Rai’s Cinema’s 01 Distribution, NonStop Ent., Pablo Trapero’s Venice winner punches exceptional sales for Latin American title

The Clan
Courtesy of K & S FILMS

BUENOS AIRES – Adding another achievement to its blockbuster Argentine box office bow, Venice Fest best director win, upbeat critical reception and selection by Argentina as its Oscar entry, Pablo Trapero’s true-life crime thriller “The Clan” has now sold out worldwide.

Doing so in just three months after its Venice international premiere, “The Clan” – a bracing indictment of Argentine state collusion in the Puccio’s family’s true-life abduction and murder of multiple victims under and after Argentina’s military dictatorship – has recorded an exceptional performance for a Latin American – and indeed foreign-language – movie.

Closed by Vicente Canales’ Film Factory, the Barcelona-based sales company that also licensed Damian Szifron’s “Wild Tales,” in unannounced deals, RAI Cinema’s 01 Distribution, the country’s top distribution op, has claimed rights to Italy, NonStop Ent. those for Scandinavia; Filmcoopi bought Switzerland, Broadmedia Studios picked up Japan; Russia has gone to Cinema Prestige, which also bought “Wild Tales.”

Time in Portrait has licensed China, Shoval Israel, Spenzos Greece, Cinemundo Portugal. Further deals: Salim Rania (Middle East), South Korea (Double & Joy), Coral Culture Contents (Thailand), Sinema TV (Turkey), Filmvision (Bulgaria) and Andrews Film (Taiwan).

As already confirmed, 20th Century Fox has rights to North and Latin America. Warner Bros. Pictures España released “El Clan” in Spain on Nov. 13.

The imperial sales rollout adds to powerful pre-sales: To Diaphana Distribution for France, unveiled at Berlin, and Prokino for Germany and Vendetta for Australia, both clinched by Venice.

Distributors include mainstream and crossover distributors such as 01 Distribution and Prokino.
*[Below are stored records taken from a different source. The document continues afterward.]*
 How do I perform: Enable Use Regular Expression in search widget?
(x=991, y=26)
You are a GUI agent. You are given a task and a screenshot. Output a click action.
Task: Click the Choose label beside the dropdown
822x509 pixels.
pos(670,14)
In a now highly unusual development, “The Clan” clinched deals off its Sept. 6 world premiere in Venice before it screened in Toronto’s new Platform competition on Sept. 16, with Curzon Film World swooping on U.K. rights, and Cinemien acquiring Benelux.

Inspired by real events in the 1980s,  “The Clan” stars Guillermo Francella (“The Secret in Their Eyes,” “Heart of a Lion”), one of Argentina’s biggest marquee draws, as Arquimedes Puccio, the patriarch of Clan Puccio, a well-heeled Buenos Aires family. It made its money abducting people from its own neighborhood, securing boffo ransoms, and then killing them.

“The most emotional thing for audiences may be the father-son relationship and the family, but the film also portrays –  and I think this could have international resonance — how a family kidnaps and murders people with sustained impunity. Arquimedes Puccio was first prosecuted for kidnapping in 1973, but exonerated,” Trapero told Variety at the Venice Festival.

Produced by Argentina’s K & S Films, Pedro and Agustin Almodovar’s El Deseo, and Telefe/Telefonica Studios — which all teamed on Argentine hit “Wild Tales” — as well as Fox Intl. Prods., “The Clan” also reps another step-up in scale for Trapero, who had a bigger budget for a period piece that included bigger action scenes and multiple vfx in post-production.

Latin America’s challenge is now, without abandoning the freewheeling creativity of its low-budget production, to make more films of this scale and caliber: No easy ask.